YOUR GOAL: Among the entries that follow, find the lines containing the string "İntersport" and copy them.

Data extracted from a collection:
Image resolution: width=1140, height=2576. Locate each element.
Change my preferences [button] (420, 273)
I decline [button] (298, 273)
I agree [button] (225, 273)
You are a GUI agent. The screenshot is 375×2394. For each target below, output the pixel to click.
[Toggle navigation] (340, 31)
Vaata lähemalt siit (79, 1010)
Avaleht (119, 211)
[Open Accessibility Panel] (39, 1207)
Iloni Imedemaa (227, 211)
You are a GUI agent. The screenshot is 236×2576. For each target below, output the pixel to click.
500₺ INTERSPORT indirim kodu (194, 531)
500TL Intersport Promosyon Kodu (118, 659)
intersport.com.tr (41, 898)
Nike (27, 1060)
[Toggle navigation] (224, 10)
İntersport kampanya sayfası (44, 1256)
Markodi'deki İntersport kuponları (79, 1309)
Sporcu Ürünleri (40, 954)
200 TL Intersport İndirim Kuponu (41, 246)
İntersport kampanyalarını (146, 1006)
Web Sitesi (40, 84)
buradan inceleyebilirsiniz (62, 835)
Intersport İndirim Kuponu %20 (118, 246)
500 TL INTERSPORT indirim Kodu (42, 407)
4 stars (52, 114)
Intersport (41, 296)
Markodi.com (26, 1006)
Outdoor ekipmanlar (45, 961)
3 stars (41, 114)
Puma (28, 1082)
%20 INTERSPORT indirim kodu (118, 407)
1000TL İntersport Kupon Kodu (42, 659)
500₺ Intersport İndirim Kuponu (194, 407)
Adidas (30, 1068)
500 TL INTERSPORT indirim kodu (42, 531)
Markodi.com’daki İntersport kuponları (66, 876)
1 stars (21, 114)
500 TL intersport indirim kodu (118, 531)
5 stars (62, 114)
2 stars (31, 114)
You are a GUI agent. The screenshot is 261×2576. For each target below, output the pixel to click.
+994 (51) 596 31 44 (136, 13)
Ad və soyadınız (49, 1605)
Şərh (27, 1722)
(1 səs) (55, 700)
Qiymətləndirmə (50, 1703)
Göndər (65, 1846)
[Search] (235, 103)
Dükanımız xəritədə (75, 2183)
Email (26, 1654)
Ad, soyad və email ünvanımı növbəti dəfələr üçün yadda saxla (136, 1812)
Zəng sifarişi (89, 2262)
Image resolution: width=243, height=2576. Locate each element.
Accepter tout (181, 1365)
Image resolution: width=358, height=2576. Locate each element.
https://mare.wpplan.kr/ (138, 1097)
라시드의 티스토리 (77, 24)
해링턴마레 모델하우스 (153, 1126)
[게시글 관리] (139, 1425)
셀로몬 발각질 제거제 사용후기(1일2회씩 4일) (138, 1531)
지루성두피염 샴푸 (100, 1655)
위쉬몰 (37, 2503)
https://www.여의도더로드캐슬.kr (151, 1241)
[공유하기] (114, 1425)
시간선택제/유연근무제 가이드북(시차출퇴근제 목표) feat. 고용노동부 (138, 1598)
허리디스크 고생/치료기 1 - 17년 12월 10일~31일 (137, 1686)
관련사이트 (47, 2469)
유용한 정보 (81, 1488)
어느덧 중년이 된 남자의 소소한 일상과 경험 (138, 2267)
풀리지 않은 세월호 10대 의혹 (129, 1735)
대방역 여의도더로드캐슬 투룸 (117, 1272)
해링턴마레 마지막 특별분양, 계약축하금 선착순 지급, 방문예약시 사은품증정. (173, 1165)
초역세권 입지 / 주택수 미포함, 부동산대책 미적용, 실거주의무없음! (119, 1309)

SOLUTION TO THIS EXERCISE:
İntersport kampanya sayfası (44, 1256)
Markodi'deki İntersport kuponları (79, 1309)
İntersport kampanyalarını (146, 1006)
1000TL İntersport Kupon Kodu (42, 659)
Markodi.com’daki İntersport kuponları (66, 876)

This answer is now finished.